La conseguenza più evidente è Dionisi, tornato a essere capitano giocatore, a trascinare la squadra, a segnare, a rincorrere gli avversari fin dentro la sua area, a bisticciare con i difensori dell’altra squadra, a far valere tutto il suo peso e il suo carisma con gli arbitri. Se i due gol segnati al Modena e al Bari regalano a Dionisi (con 114 gol è il bomber più prolifico della B in attività) l’ingresso nella top ten all time della cadetteria non è un caso. Senza di lui chi fa sentire la voce bianconera all’arbitro, chi fa valere le proprie ragioni nei confronti degli avversari, chi infiamma i tifosi del Picchio, chi riesce a farsi fischiare da trentaduemila spettatori che fanno così perché lo temono ricordando anche i diversi gol segnati in carriera dall’attaccante al Bari.

 

….. e da Simic

Al “San Nicola” aveva sbloccato il risultato, poi il gol è stato annullato dal Var. Più tardi, con quello regolare, ha chiuso il conto dando saggio (qualora ce ne fosse bisogno) delle sue capacità. Non solo tecniche: lasciare sul posto gli avversari lanciandosi da solo verso la porta avversaria (Cacia, non un attaccante qualsiasi, ne segnò uno smile al “Del Duca” contro la Salernitana) con un allungo bruciante dopo 91 minuti (89+2 del recupero del primo tempo) di grosso dispendio di energie.

 

Bucchi da brocco a fenomeno in men che non si dica. Non scherziamo. Anzi, si cosparga abbondantemente il capo di cenere chi l’ha contestato e a che chi negli ultimi tempi ha seminato zizzania mettendo nel calderone società, staff tecnico e giocatori. Gran parte degli ultras questo l’aveva capito prima di Bari. Molti tifosi da tribuna e da tv un po’ meno.

 

L’Ascoli a Bari ha battuto una squadra forte (ma non esageriamo più di tanto), ma soprattutto ha avuto ragione del comportamento degli avversari che ha lasciato come minimo perplessi. Complice un arbitro inesperto che alla fine ha scontentato tutti, i giocatori di casa fin dalla prima azione hanno avuto da ridire ogni volta che il direttore di gara siciliano portava il fischietto alla bocca.
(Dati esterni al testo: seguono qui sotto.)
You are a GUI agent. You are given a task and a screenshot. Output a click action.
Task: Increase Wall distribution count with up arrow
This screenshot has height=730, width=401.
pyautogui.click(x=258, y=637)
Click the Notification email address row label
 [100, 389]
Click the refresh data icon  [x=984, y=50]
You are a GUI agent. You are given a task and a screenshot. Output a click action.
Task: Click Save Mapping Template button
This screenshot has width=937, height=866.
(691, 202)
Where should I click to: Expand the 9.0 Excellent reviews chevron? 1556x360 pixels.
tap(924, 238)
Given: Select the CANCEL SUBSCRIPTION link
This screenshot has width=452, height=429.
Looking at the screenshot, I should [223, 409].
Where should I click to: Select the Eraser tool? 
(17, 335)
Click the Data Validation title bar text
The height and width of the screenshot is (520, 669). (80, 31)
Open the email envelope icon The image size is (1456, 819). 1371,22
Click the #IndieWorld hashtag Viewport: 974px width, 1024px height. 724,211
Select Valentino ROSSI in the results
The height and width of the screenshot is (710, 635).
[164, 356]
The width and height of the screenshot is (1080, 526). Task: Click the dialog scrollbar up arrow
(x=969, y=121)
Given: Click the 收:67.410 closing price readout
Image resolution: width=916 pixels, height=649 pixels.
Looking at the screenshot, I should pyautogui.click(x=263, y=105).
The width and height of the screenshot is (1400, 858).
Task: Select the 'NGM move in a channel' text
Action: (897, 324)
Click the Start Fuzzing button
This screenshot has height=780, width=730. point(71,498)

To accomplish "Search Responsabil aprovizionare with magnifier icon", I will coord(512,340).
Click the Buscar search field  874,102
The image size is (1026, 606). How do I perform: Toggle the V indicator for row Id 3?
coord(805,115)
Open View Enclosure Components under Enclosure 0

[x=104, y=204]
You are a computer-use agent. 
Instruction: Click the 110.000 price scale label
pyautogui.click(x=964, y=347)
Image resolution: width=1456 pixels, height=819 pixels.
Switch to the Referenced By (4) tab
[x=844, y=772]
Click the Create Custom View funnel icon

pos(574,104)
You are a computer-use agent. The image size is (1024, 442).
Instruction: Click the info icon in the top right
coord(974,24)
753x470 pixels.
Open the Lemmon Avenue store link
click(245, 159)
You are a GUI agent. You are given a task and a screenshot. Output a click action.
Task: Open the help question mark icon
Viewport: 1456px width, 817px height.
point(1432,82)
Con le parole e con gesti plateali che, ricordiamolo, possono essere passibili di ammonizione. L’hanno fatto forti di un ambiente dove 32.000 tifosi sugli spalti non sono poca cosa. Non lo sarebbe nemmeno in serie A. Vengono allora alla mente le partite giocate a porte chiuse durante l’emergenza covid, quando queste scenette non potevano accadere.

 

Giovedì c’è la gara di Coppa Italia contro la Sampdoria che l’Ascoli potrà affrontare con la mente sgombra. Poi nel posticipo del “Del Duca” lunedì 24 arriverà il Cagliari e l’Ascoli avrà il vantaggio di conoscere tutti gli altri risultati. Intanto, come serie B storicamente insegna, dai confini della zona playout il Picchio si ritrova ai confini di quelli playoff.

 

Il periodo no è alle spalle. Avanti così. Avanti tutta.